Este viejo libro, lleno de mapas, es la génesis de la fascinación por las “más lejanas posesiones de España”. “Yo entonces no alcanzaba a comprender todas las cosas que mi monje contaba, pero me dejaba contagiar por su pasión” –relata Aureana, la narradora del cuento– , que prosigue: “Pasó con deleite, una tras otra, las hojas de aquel inmenso libro que parecía abrir las puertas de unos mundos muy lejanos y distintos (…) En aquellas historias, yo imaginaba otros mundos, otras vidas”.

Es la lectura la que cambia la vida de los personajes de esta novela. Primero en el plano psicológico y, más tarde, en el real. Los libros despiertan la imaginación de los seres de ficción creados por Méndez Jiménez, les permiten vislumbrar que existen otras vidas distintas a las que por destino les corresponderían y, de esta forma, terminan transformando sus aspiraciones personales, ayudándoles a construirse a sí mismos. Este elogio del poder de la lectura, sin embargo, no está ausente de peligros, dado que hasta mediados del siglo XIX los tribunales de la Inquisición prohibían en España determinados libros, motivo por el que fueron encausadas la madre y la abuela de la narradora de la novela, que se define como heredera de ambas, esto es, una lectora compulsiva.
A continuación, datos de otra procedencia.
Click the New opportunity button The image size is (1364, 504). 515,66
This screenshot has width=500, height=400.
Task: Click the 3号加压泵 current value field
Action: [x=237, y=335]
Una mujer libre de espíritu.

La lectura, en este caso de los sentimentales libros románticos, es también el elemento que define la personalidad de Romana, segunda hija de una familia de propietarios rurales, los Novoa, y víctima de la fascinación hedónica de la lectura. Movida por el idealismo de quien quiere emular lo que previamente ha leído, Romana se ve envuelta en una trágica historia.

En todos los casos, las mujeres que protagonizan Los mares de la canela encuentran en los libros la chispa necesaria para darse cuenta que, pese a las imposiciones sociales, religiosas e ideológicas, pueden –y deben– decidir su propio destino. Este secreto se transmitirá, de generación en generación, y de una parte del mundo a su confín, entre los personajes de la novela, que crean una red secreta de solidaridad –entre desconocidos– que se reconocen semejantes porque los libros les han indicado a todos cuál es el camino de su libertad, como demuestra otro de los personajes de la narración, Leona Florentino, escritora filipina, capaz de expresarse en ilocano –el idioma de Filipinas– y en español. La reivindicación de Méndez Jiménez sobre la tracendencia de leer incluye también a Emilia Pardo Bazán, novelista gallega y una de las primeras intelectuales españolas que, en su tiempo, reclamó en sus libros y artículos el derecho de las mujeres a formarse (a través de la lectura) como medio para poder emanciparse del rol secundario y servil que la España de entonces, donde la religión todavía condicionaba la moral y la vida de la gente, tenía establecido de antemano para ellas.